● **WHAT YOU NEED TO DO**: Pull out every line below containing the word "post".
(DATA EXCERPTS)
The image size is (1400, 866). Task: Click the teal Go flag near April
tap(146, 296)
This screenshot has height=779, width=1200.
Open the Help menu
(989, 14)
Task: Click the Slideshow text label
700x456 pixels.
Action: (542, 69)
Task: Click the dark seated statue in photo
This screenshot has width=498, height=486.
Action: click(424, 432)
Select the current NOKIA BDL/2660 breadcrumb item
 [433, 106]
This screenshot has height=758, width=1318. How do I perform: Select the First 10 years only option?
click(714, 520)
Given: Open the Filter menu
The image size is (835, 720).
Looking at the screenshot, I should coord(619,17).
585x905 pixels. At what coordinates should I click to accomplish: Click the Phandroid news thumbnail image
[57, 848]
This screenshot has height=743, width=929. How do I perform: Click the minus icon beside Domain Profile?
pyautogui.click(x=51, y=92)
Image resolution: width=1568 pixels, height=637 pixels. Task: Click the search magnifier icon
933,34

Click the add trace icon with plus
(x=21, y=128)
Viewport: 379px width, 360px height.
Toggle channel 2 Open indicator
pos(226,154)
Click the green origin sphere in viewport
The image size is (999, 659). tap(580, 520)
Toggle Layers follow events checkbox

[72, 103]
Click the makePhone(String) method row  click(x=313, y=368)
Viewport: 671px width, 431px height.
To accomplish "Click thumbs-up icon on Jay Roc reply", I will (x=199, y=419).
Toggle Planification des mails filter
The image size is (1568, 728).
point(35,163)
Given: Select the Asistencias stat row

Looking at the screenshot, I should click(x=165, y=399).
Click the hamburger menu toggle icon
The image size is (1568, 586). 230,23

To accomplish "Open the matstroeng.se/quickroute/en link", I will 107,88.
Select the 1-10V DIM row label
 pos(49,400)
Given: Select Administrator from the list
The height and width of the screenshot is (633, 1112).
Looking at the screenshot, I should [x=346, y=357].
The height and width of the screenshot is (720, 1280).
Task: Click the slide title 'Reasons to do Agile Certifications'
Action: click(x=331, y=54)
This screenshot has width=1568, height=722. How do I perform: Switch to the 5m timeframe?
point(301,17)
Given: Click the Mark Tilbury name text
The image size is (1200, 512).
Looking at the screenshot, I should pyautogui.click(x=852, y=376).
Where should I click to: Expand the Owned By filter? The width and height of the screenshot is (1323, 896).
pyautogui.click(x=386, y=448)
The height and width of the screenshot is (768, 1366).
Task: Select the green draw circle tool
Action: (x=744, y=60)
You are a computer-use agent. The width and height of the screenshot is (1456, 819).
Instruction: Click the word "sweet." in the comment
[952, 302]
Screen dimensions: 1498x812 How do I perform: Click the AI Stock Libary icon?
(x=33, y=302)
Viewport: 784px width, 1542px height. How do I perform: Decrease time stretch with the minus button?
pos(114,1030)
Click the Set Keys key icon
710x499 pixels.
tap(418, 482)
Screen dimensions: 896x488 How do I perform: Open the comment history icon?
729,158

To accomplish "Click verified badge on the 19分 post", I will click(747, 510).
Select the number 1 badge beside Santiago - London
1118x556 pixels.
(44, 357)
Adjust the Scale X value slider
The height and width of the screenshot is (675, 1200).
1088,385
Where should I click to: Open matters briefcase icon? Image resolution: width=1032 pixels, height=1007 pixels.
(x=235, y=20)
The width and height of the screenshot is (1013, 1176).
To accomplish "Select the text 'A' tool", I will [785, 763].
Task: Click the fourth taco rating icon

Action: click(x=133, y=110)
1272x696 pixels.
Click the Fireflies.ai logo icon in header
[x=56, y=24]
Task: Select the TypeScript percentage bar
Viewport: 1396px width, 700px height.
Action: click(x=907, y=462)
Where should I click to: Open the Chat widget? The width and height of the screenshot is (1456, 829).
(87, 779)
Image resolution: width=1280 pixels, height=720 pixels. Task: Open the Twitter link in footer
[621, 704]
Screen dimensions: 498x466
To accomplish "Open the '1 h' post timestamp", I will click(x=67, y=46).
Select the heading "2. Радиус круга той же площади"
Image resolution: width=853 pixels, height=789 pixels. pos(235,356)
(End DATA EXCERPTS)
● **TASK RESPONSE**:
To accomplish "Click verified badge on the 19分 post", I will click(747, 510).
To accomplish "Open the '1 h' post timestamp", I will click(x=67, y=46).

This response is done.